Sequential construction of the Juliet balcony at Stamford Brook
Thermal images of the Juliet balconies illustrated areas of significant heat loss around the thresholds (see photograph and thermal image below). This was confirmed during a pressurisation test, where air leakage was detected at the threshold of the Juliet balcony (see images 1 and 2 below).
Photograph and thermal image of Juliet balcony
Air leakage at the threshold of Juliet balcony:
Covered passageways also present complex detailing problems that can lead to thermal bridging. The animation below illustrates a common detail that is used to support the floors above the passageway. With such a detail, it is common for the soffit of the passageway to be finished off with a piece of uninsulated cement board attached to the underside of the steel I-beams, resulting in a significant thermal bridge.

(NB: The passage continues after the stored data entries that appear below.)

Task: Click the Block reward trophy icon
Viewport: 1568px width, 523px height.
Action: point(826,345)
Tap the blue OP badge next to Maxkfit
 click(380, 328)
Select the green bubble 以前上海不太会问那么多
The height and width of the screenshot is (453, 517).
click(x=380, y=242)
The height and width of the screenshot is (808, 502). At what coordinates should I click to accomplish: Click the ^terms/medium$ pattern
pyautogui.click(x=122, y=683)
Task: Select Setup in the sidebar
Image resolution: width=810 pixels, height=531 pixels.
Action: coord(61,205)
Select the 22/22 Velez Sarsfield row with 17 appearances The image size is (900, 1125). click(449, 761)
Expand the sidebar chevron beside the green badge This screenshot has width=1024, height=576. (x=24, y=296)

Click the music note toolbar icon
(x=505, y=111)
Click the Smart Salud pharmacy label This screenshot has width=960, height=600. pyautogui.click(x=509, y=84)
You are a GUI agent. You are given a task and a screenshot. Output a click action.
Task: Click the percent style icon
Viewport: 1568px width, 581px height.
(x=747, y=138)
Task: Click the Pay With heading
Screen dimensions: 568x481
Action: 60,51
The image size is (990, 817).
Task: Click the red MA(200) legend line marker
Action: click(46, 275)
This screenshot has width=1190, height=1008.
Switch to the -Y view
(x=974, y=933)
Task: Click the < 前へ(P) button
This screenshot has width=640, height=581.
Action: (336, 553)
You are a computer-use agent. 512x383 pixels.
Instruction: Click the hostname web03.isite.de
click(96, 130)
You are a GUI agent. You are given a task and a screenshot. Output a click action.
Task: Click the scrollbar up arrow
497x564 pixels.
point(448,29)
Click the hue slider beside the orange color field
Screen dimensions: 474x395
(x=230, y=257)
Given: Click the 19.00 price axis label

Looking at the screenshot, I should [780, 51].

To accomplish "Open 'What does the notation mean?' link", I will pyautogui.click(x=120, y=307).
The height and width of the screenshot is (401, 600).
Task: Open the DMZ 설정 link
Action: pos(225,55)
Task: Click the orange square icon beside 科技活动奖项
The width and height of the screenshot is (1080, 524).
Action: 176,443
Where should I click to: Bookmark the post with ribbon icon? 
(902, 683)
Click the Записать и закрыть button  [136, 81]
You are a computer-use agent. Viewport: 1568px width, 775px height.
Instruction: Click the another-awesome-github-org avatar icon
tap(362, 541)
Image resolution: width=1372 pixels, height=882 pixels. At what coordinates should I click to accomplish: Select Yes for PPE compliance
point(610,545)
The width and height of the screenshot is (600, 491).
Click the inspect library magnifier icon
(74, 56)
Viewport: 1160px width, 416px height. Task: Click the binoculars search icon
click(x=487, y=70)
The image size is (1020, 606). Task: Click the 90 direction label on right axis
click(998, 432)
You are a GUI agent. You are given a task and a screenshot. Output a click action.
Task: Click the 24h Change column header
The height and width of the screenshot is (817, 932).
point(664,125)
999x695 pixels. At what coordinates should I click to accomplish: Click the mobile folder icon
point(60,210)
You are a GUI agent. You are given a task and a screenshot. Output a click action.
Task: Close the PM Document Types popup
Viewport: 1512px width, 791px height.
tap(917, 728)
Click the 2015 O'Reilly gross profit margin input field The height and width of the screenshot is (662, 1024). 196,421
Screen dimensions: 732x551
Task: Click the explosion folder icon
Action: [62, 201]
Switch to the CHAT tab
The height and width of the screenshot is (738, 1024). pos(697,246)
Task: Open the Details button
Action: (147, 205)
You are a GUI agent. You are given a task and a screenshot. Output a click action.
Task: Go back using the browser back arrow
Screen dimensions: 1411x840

Thermal bridging at passageway
Another example of the sorts of thermal bridging problems that can be encountered with complex detailing was observed around the ground floor bay windows at Stamford Brook (see photograph below).
Ground floor bay windows in completed dwellings
Thermal imaging of the ground floor bay windows illustrated significant heat loss around the bay window head (see images below).
Photograph and thermal image of the ground floor bay window
An analysis of the detail drawing associated with the bay window shows that the ceiling of the bay should have been constructed with insulated plasterboard in order to reduce the thermal bridge created by the outer lintel which was used to support the external leaf of brick However, observations of construction showed that plain plasterboard was used instead, resulting in a thermal bridge through the lintel (see drawing below).
Detail drawing of bay window
Thermal images of the bay window undertaken from the inside during depressurisation not only highlighted the thermal bridge through the lintel, but they also identified an air leakage path into the plasterboard plenum at the junction between the timber roof and external wall, which had not been sealed during construction, and an air leakage path via the cavity (see below).
Photographs of bay window head illustrating thermal bridge and air leakage paths
AROUND STEEL I-BEAMS
Thermal bridging has also been observed around steel I-beams. These beams are commonly used in new build in areas that require additional support. For instance, they are commonly used in room-in-the-roofs to support the roof trusses, where the roof comprises a combination of both warm and cold roof constructions.
The animation and photograph below illustrates the steel I-beam puncturing through the insulation layer, resulting in a significant thermal bridge. In addition, the construction also results in a direct air leakage path around the I-beam from the inside to the outside of the dwelling.